Newly Discovered Giant Exoplanet Managed To Survive the Death of Its Star

Newly Discovered Giant Exoplanet Managed To Survive the Death of Its Star

White dwarfs are stars the size of our Sun that has reached the end of their lives. When the hydrogen in their core is depleted, they swell up, losing their outer layers one by one until just the star core remains. The nearest planets to such stars were supposed to be disrupted and destroyed by this process, but researchers have discovered one that appears to have remained relatively intact. In the journal Nature, an international team of astronomers reports on this survivor. The planet is orbited by a white dwarf with a mass of around 53% that of our Sun. The planet has a mass of 1.4 times that of Jupiter and orbits its star at a distance of 420 million kilometers (260 million miles). That is around the distance between the Sun and Ceres, the biggest object in the Asteroid Belt, in the solar system.

It has always appeared feasible that planetary systems could survive the cataclysmic phases of star evolution in white dwarfs. Planets have discovered surviving destructive events such as supernovae. However, astronomers have only discovered evidence of destroyed planets or asteroid belts thus far. They also expected to find planets further out, rather than (relatively) close by.

Newly Discovered Giant Exoplanet Managed To Survive the Death of Its Star

Given that 97 percent of the Milky Way’s stars are projected to follow this route (though some will not for billions of years), it has crucial to know what will happen to their planetary systems. According to estimates, 50% of all white dwarfs have companions the size of Jupiter. This is the first of them.

A technique is known as microlensing is used to discover the planet. The planet’s gravity was strong enough to distort the light of its host star, similar to how a glass lens would distort a candle’s picture and brightness. As the planet orbits the white dwarf, the light from the white dwarf shifts, allowing scientists to determine the planet’s presence.

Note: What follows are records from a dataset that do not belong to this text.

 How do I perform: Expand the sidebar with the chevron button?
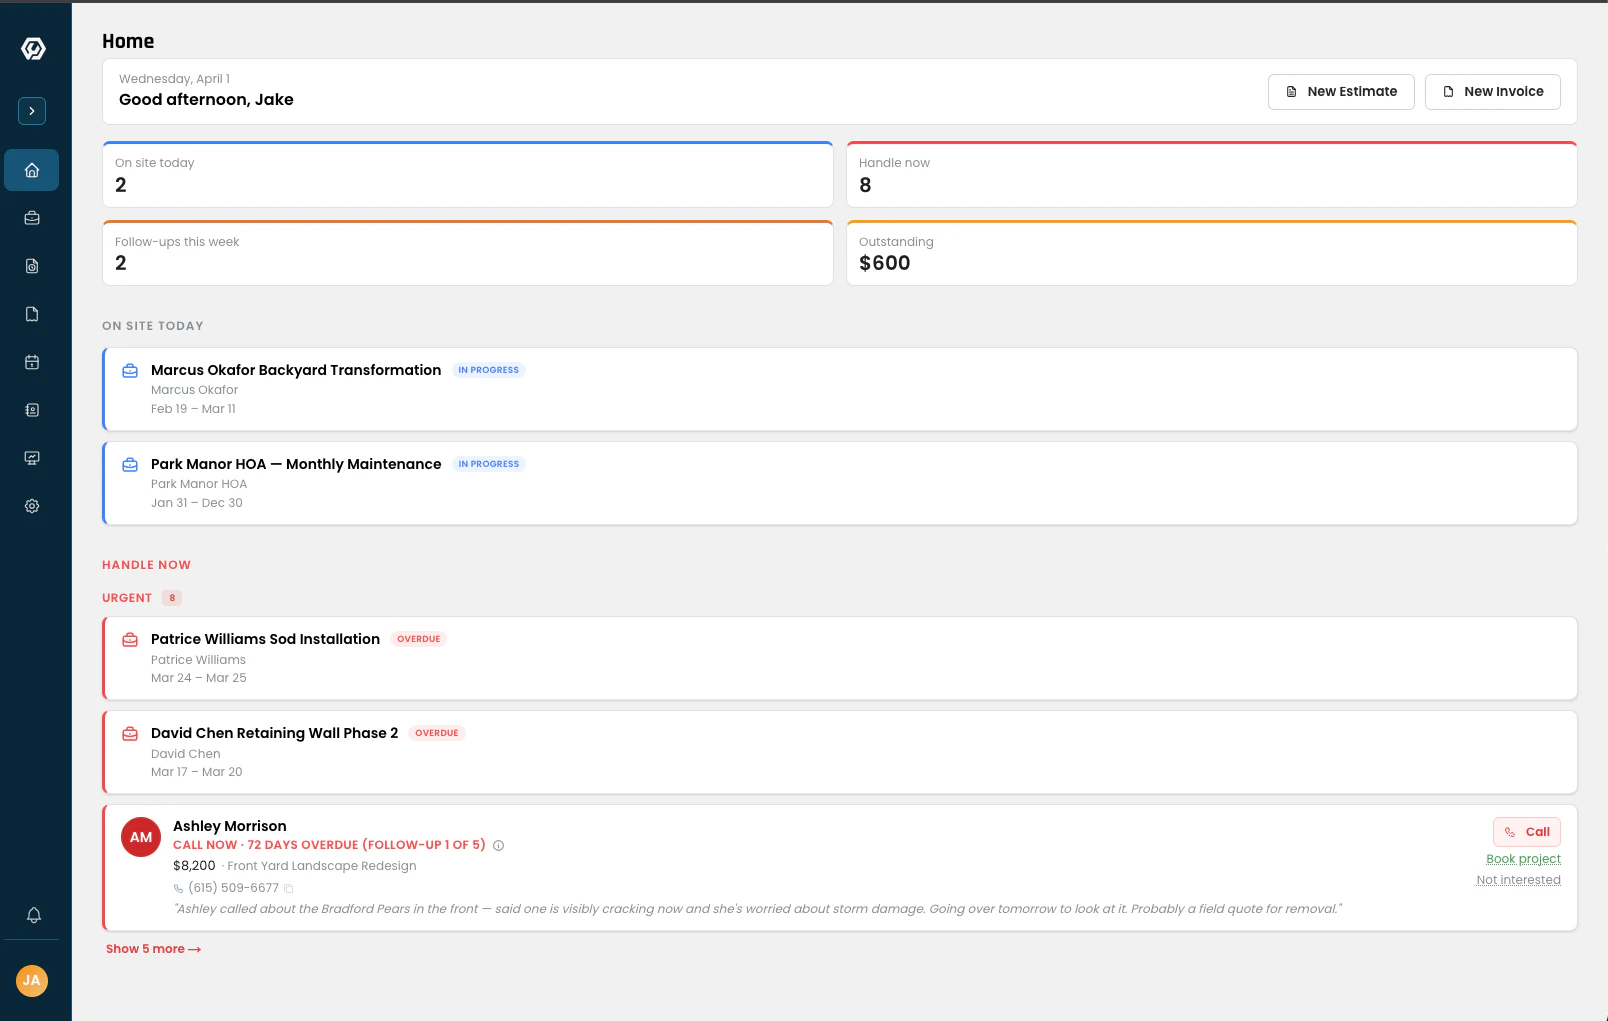coord(32,111)
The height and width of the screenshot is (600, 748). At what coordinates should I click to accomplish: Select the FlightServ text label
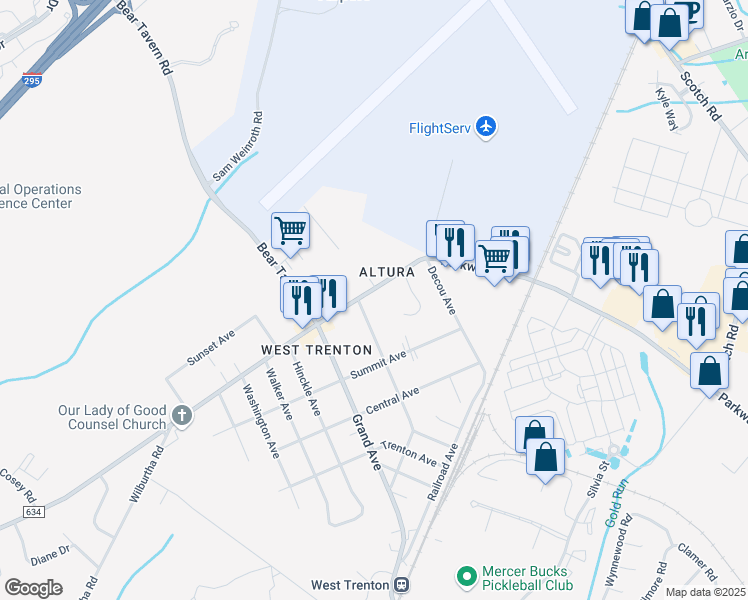[440, 128]
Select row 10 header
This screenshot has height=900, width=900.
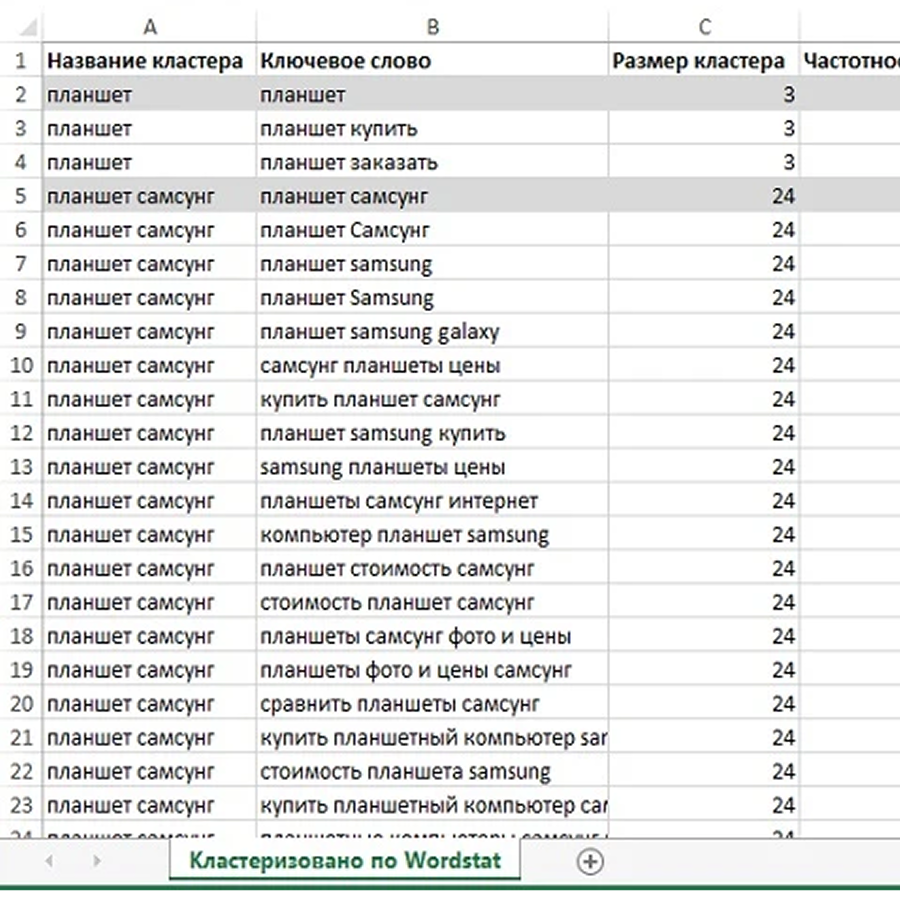(21, 366)
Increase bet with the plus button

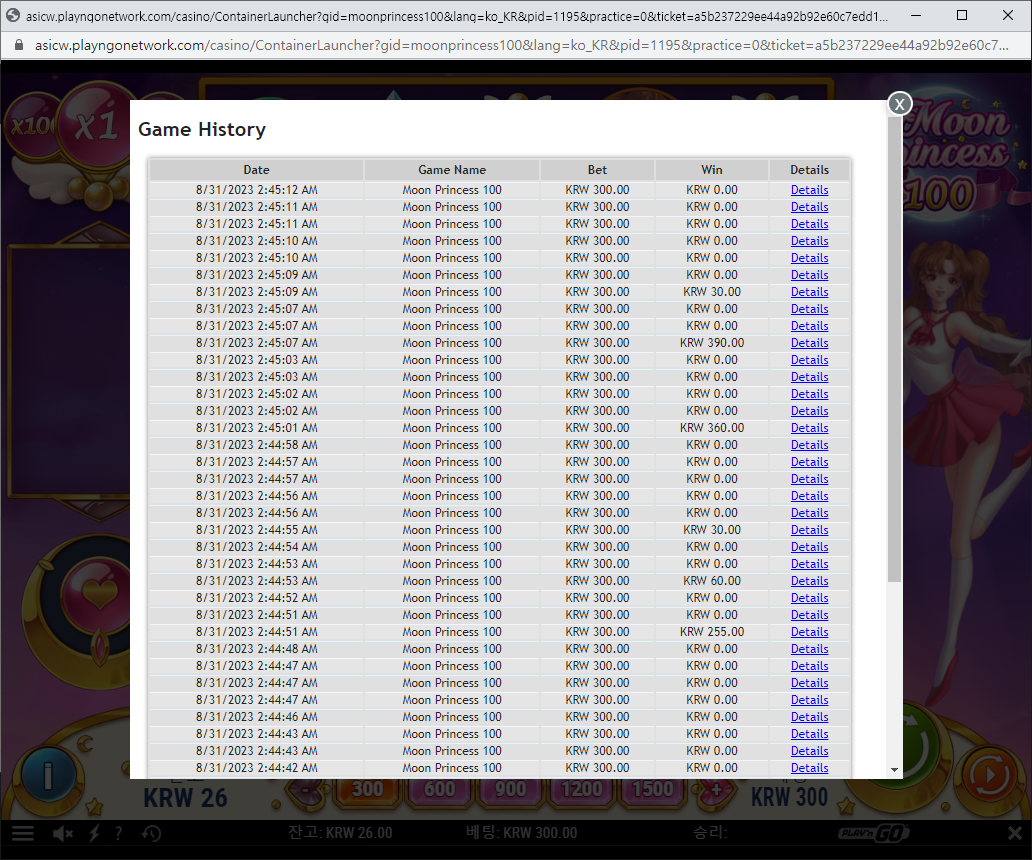[716, 790]
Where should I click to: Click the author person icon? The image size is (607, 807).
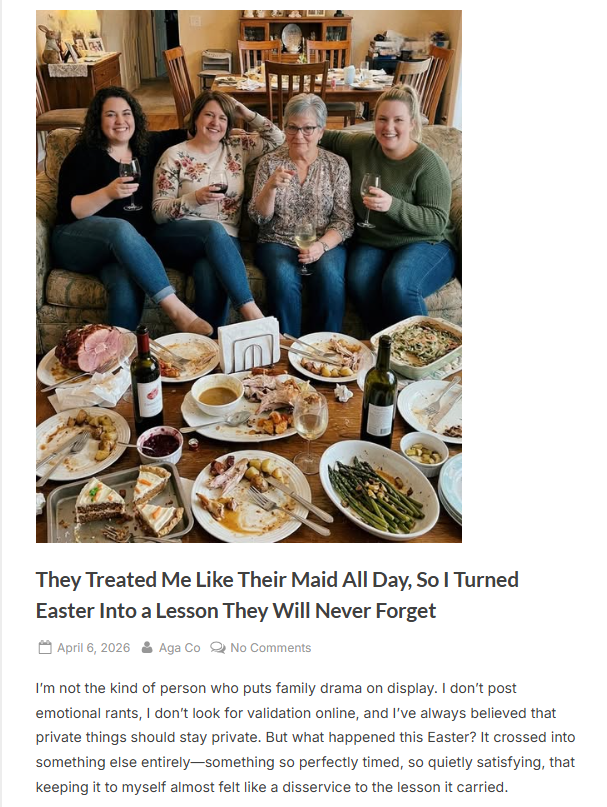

Based on an initial finding in 2010 and follow-up observations in 2015, 2016, and 2018, the team estimated the parameters of this gas giant planet. They calculate the current estimation of this system using that data, a gas giant planet orbiting the point when star evolution comes to a halt. This planetary system is located 6,500 light-years from the Milky Way’s core. The planetary system and others that will undoubtedly discover are a peek into the Solar System’s future. Mercury and Venus anticipated destroying when the Sun turns into a red giant, and Earth and Mars may have a slim chance of surviving. Even if the Sun transforms into a white dwarf, Jupiter will still be there.